Date: Tue, 18 Jan 2005 10:46:02 +0100
User-agent: Mutt/1.4.1i

Hello Dan and Noah,

I think the following idea is execllent:

On Mon, Jan 17, 2005 at 01:37:03PM -0800, Noah Misch wrote:
> If you wanted to avoid excluding any delimiter, you do something like this:
> 
> for ac_var in var1 var2 ... varN
> do
>     eval "case \$$ac_var in
>       *'
> '*)       filter=' | sed '\\''\$q;s/\$/\\\\/'\\' ;;
>        *) filter= ;;
>     esac"
>  
>     eval echo \"s,@$ac_var@,\$$ac_var,\;t t\" $filter
> done | existing_cleanup_seds

The code still isn't perfectly correct, though: what if a one line value
happens to end with a backslash?  How can you distinguish it from a
multiline value.

And I would use a more readable way to implement it:

for ac_var in var1 var2 ... varN
do
        eval ac_val="\"\$$ac_var\""
        case $ac_val in
        *'
'*)             echo "@address@hidden" | sed ...encode... ;;
        *)      echo "address@hidden"
        esac
done | sed ...

The "encode" sed program would take care to encode things properly,
for example 's/\\/\\x/g;$q;s/$/\\/' .
(The main point is that we have to escape real backslashes somehow.)
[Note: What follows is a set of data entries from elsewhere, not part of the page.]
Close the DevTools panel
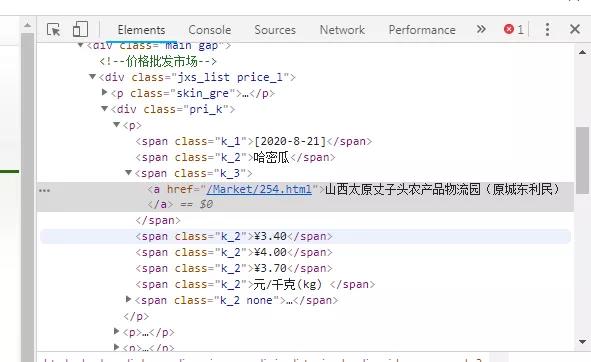pyautogui.click(x=575, y=29)
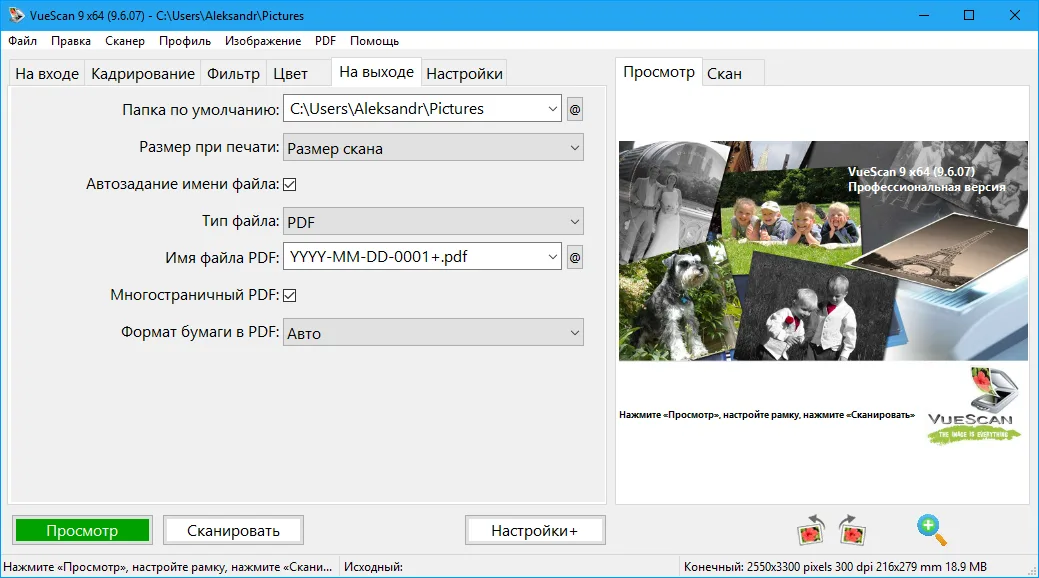1039x578 pixels.
Task: Click the 'Сканировать' button
Action: pyautogui.click(x=233, y=531)
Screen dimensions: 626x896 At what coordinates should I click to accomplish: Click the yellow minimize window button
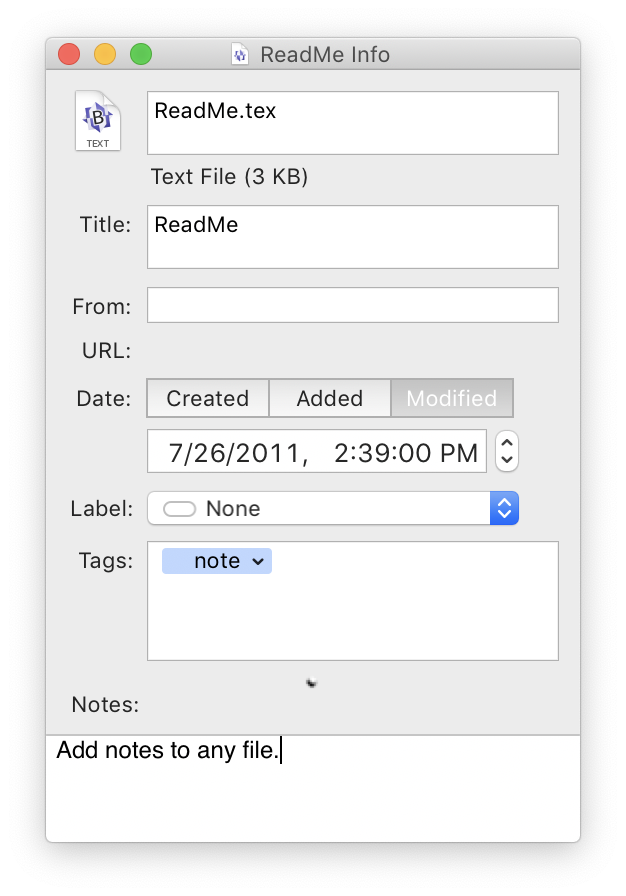(x=105, y=54)
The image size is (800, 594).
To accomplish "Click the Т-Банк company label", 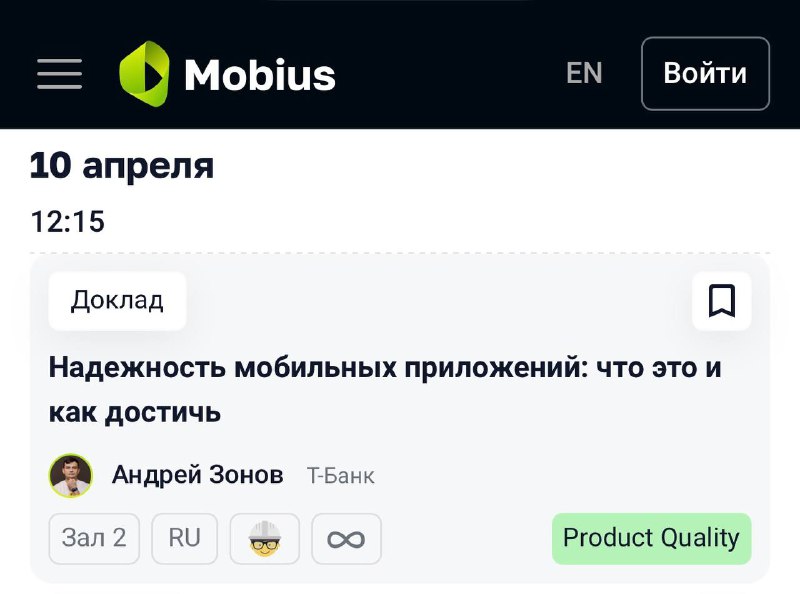I will point(340,476).
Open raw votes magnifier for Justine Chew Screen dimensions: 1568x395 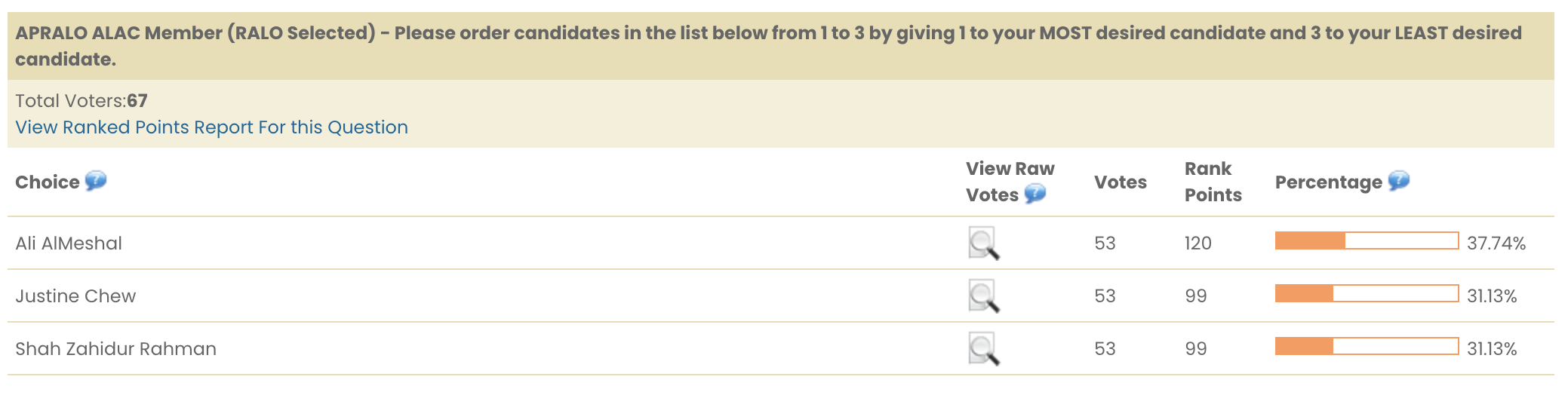[x=984, y=296]
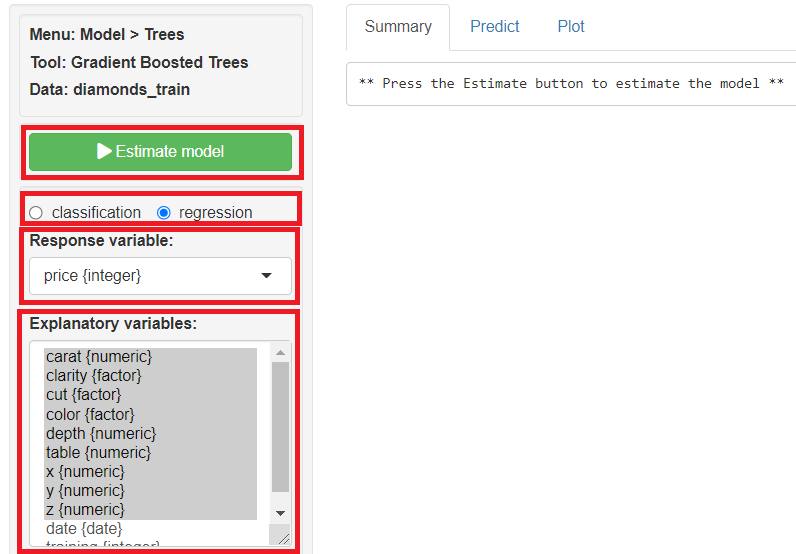796x554 pixels.
Task: Choose x {numeric} from the list
Action: coord(85,471)
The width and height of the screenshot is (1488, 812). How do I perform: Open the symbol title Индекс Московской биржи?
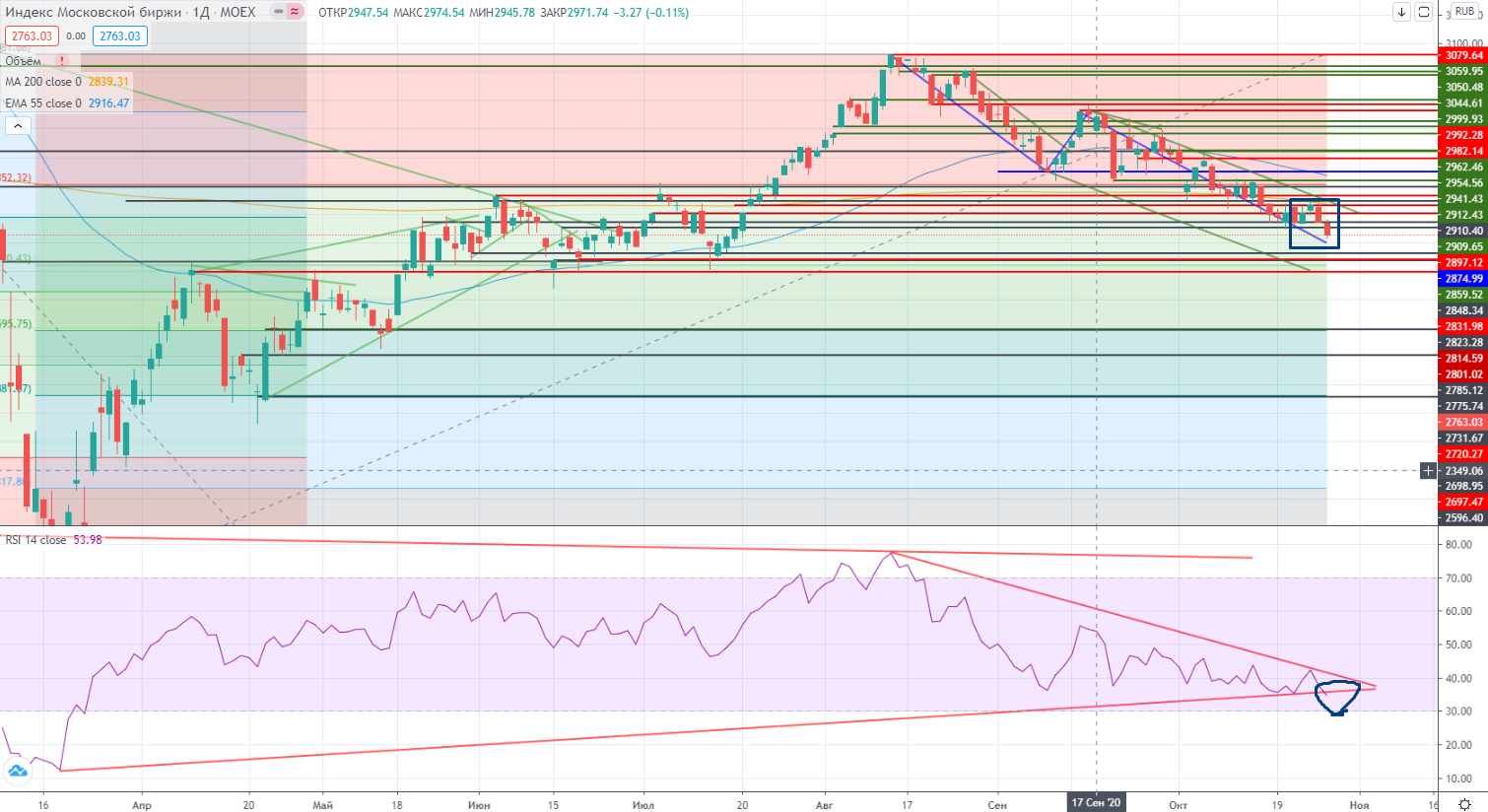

The post-processing program would recognize lines starting with @,
and decode them, for example:

/^@/!b ok
s/^@//
:loop
N
/\\$/b loop
s/\\x/\\/g
:ok
s/[\\\\&,]/\\\\&/g
s/address@hidden@/s,@&,/
s/$/,;t t/

Thanks to Noah's idea, the value can be any string, yet the performance
is fine.

I'm looking forward to see your code, Dan.